* **TUJUAN 1**
Ringkas paragraf yang diawali "Mahasiswa masuk ke perguruan tinggi" dalam teks tentang mahasiswa aktivis menjadi daftar poin singkat tanpa menghilangkan fakta utamanya.

* **KUTIPAN TEKS**
+--

"Setiap perubahan dimulai dari
hal-hal kecil dan dilakukan oleh segelintir orang. Sebuah pilihan apakah kita
hanya akan jadi penonton dari setiap perubahan yang ada atau turut menjadi
penggerak dalam perubahan itu sendiri"
Mahasiswa
masuk ke perguruan tinggi mempunyai tujuan utama yaitu belajar. Beberapa dari
mereka mengartikan bahwa belajar di sini berarti mengikuti perkuliahan dengan
rajin, kemudian mendapatkan IPK tinggi supaya mudah dalam mencari pekerjaan.
Namun ada sebagian kecil dari mereka yang tidak hanya mementingkan diri mereka
sendiri kemudian mengartikan kata belajar dalam lingkup yang lebih luas. Mereka
beranggapan bahwa belajar bagi mahasiswa di sini bukan hanya sekedar duduk di
bangku perkuliahan tapi juga belajar terjun di masyarakat dan juga belajar
bermanfaat bagi orang lain. Merekalah yang kemudian disebut aktivis.

+--

Baris data penunjukan
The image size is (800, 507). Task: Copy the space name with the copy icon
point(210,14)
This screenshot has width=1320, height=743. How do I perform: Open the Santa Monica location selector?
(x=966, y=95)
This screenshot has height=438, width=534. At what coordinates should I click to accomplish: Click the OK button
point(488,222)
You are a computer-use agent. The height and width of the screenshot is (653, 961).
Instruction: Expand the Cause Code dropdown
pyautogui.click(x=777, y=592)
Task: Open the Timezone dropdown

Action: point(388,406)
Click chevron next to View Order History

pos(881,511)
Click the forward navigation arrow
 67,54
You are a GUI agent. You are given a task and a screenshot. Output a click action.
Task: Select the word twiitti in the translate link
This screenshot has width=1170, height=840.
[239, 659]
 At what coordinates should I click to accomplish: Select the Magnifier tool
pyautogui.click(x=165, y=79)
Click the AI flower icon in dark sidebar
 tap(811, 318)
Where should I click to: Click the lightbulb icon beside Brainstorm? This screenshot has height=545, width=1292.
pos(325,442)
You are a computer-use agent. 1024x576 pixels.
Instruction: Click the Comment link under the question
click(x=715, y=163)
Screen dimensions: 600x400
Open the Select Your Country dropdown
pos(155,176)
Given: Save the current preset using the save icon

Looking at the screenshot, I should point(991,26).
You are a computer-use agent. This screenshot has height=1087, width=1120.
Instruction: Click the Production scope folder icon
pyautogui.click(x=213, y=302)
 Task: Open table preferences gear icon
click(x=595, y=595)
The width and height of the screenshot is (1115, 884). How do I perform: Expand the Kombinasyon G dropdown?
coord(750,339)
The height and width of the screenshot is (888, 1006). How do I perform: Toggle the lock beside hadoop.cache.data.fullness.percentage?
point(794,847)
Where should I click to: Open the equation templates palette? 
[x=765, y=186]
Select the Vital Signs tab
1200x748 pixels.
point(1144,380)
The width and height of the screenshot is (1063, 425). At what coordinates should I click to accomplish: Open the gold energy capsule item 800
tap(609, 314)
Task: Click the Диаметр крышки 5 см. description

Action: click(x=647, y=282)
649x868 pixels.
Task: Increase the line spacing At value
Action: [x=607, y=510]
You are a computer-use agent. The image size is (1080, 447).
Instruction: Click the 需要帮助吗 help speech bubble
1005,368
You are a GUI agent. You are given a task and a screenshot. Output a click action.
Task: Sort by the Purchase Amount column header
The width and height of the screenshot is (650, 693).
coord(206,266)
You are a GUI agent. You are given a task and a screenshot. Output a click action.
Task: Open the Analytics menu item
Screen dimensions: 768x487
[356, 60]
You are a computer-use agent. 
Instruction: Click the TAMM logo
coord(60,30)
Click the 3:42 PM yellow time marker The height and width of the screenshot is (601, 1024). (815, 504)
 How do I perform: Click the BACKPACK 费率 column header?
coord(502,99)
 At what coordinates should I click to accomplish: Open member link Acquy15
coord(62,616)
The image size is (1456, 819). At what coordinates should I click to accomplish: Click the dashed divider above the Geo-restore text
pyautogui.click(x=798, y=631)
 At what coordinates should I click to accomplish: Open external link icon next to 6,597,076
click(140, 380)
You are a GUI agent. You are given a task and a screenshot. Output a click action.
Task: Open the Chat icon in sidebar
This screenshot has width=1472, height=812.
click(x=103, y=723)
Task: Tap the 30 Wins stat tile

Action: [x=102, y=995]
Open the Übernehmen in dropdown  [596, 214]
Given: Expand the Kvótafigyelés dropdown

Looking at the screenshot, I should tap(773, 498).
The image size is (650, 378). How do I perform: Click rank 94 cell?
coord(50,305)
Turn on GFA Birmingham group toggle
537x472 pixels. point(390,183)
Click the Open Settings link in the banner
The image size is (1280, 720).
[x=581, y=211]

+--

* **TUJUAN 2**
Tolong tuliskan ulang semua baris rekaman, mulai dari baris pertama rekaman sampai baris yang memuat "tap(811, 318)".

* **JAWABAN LENGKAP 1**
- Tujuan utama mahasiswa masuk perguruan tinggi adalah belajar.
- Sebagian mahasiswa memaknai belajar sebagai rajin kuliah dan meraih IPK tinggi agar mudah mencari pekerjaan.
- Sebagian kecil lainnya tidak hanya mementingkan diri sendiri dan memaknai belajar secara lebih luas.
- Bagi mereka, belajar bukan sekadar duduk di bangku kuliah, tetapi juga belajar terjun ke masyarakat dan bermanfaat bagi orang lain.
- Mereka inilah yang disebut aktivis.

* **JAWABAN LENGKAP 2**
The image size is (800, 507). Task: Copy the space name with the copy icon
point(210,14)
This screenshot has width=1320, height=743. How do I perform: Open the Santa Monica location selector?
(x=966, y=95)
This screenshot has height=438, width=534. At what coordinates should I click to accomplish: Click the OK button
point(488,222)
You are a computer-use agent. The height and width of the screenshot is (653, 961).
Instruction: Expand the Cause Code dropdown
pyautogui.click(x=777, y=592)
Task: Open the Timezone dropdown

Action: point(388,406)
Click chevron next to View Order History

pos(881,511)
Click the forward navigation arrow
 67,54
You are a GUI agent. You are given a task and a screenshot. Output a click action.
Task: Select the word twiitti in the translate link
This screenshot has width=1170, height=840.
[239, 659]
 At what coordinates should I click to accomplish: Select the Magnifier tool
pyautogui.click(x=165, y=79)
Click the AI flower icon in dark sidebar
 tap(811, 318)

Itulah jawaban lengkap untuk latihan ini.